A case of hemophagocytic syndrome in a patient with fulminant ulcerative colitis superinfected by cytomegalovirus

Abstract

Hemophagocytic syndrome (HPS) is an uncommon hematological disorder that manifests as fever, splenomegaly, and jaundice, with hemophagocytosis in the bone marrow and other tissues pathologically. Secondary HPS is associated with malignancy and infection, especially viral infection. The prevalence of cytomegalovirus (CMV) infection in ulcerative colitis (UC) patients is approximately 16%. Nevertheless, HPS in UC superinfected by CMV is very rare. A 52-year-old female visited the hospital complaining of abdominal pain and hematochezia for 6 days. She was diagnosed with UC 3 years earlier and had been treated with sulfasalazine, but had stopped her medication 4 months earlier. On admission, her spleen was enlarged. The peripheral blood count revealed pancytopenia and bone marrow aspiration smears showed hemophagocytosis. Viral studies revealed CMV infection. She was treated successfully with ganciclovir. We report this case with a review of the related literature.

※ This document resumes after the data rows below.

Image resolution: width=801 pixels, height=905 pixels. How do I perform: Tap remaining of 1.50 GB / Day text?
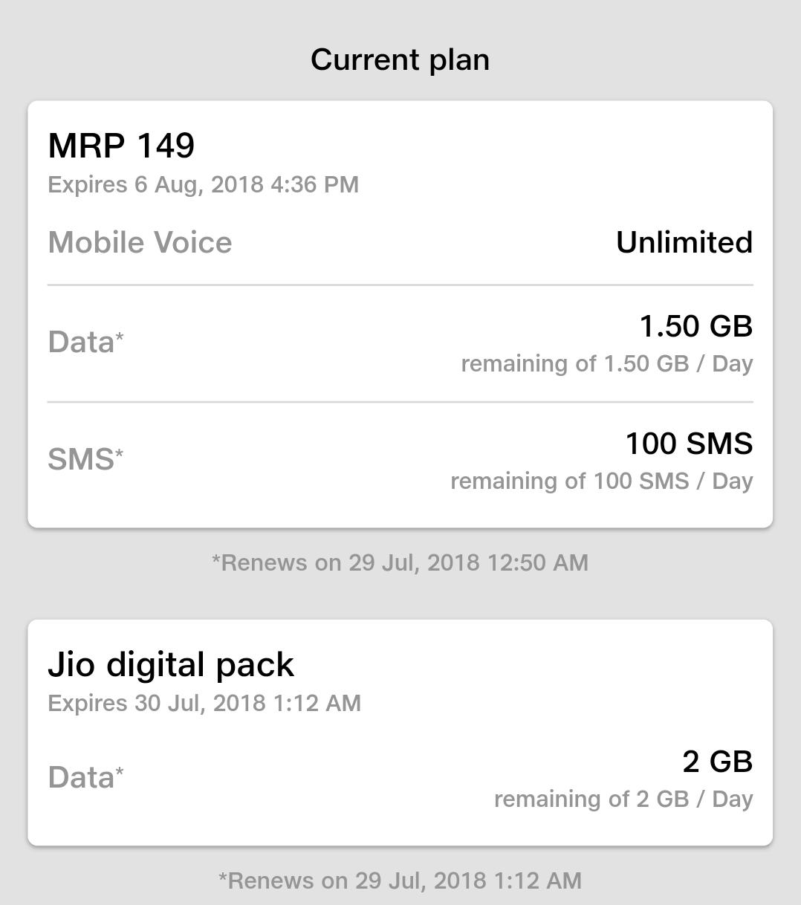click(607, 363)
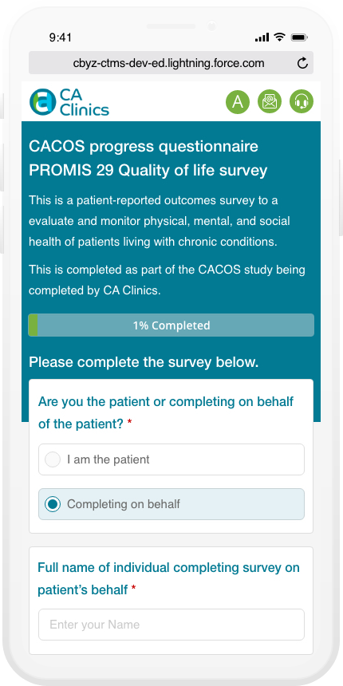Click the Enter your Name field
The image size is (343, 686).
click(172, 625)
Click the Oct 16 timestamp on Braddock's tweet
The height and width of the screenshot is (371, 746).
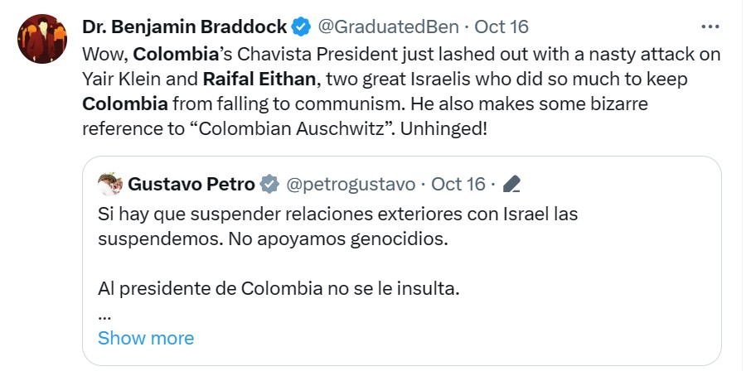click(x=501, y=27)
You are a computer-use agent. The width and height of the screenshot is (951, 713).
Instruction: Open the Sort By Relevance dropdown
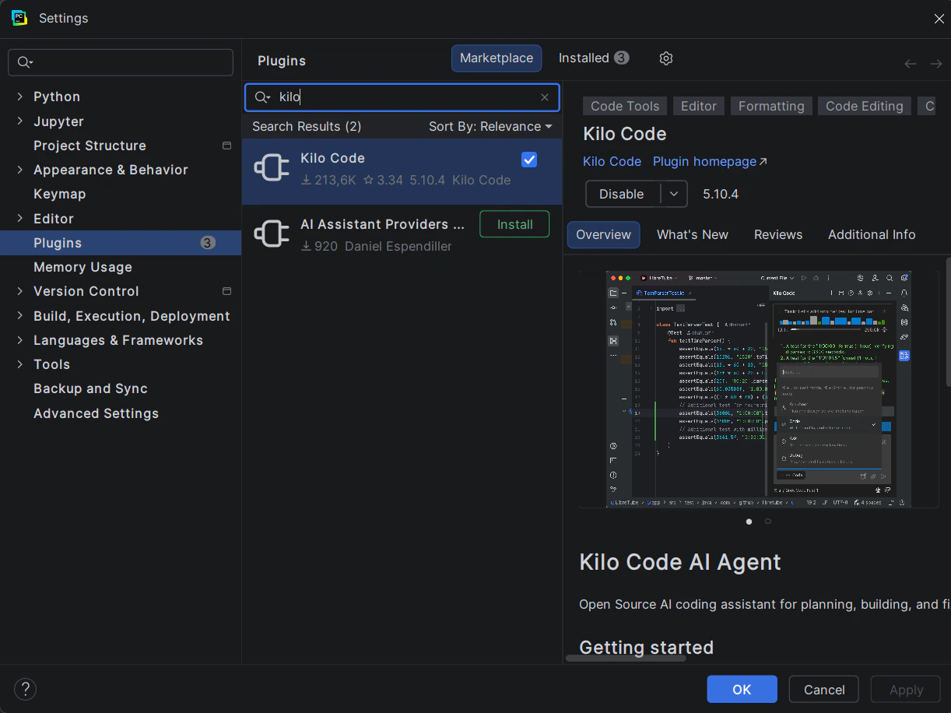(x=490, y=126)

Keywords: Colitis, ulcerative; Cytomegalovirus infections; Inflammatory bowel diseases; Lymphohistiocytosis, hemophagocytic.

Figure 1

Bone marrow biopsy findings. (A) The biopsy section shows hypocellularity (H&E, × 200) and (B) histiocytes containing red blood cells (black arrow), and cellular debris or particles (Wright & Giemsa stain, × 1,000).

Figure 2

Sigmoidoscopic findings. (A) A continuous hyperemic friable mucosal lesion with spontaneous bleeding is observed, and (B) multiple pseudopolyps (black arrow) are noted.

Figure 3

The sigmoidoscopic biopsy shows giant cells with intranuclear and cytoplasmic inclusion bodies (black arrow) (H&E, × 400).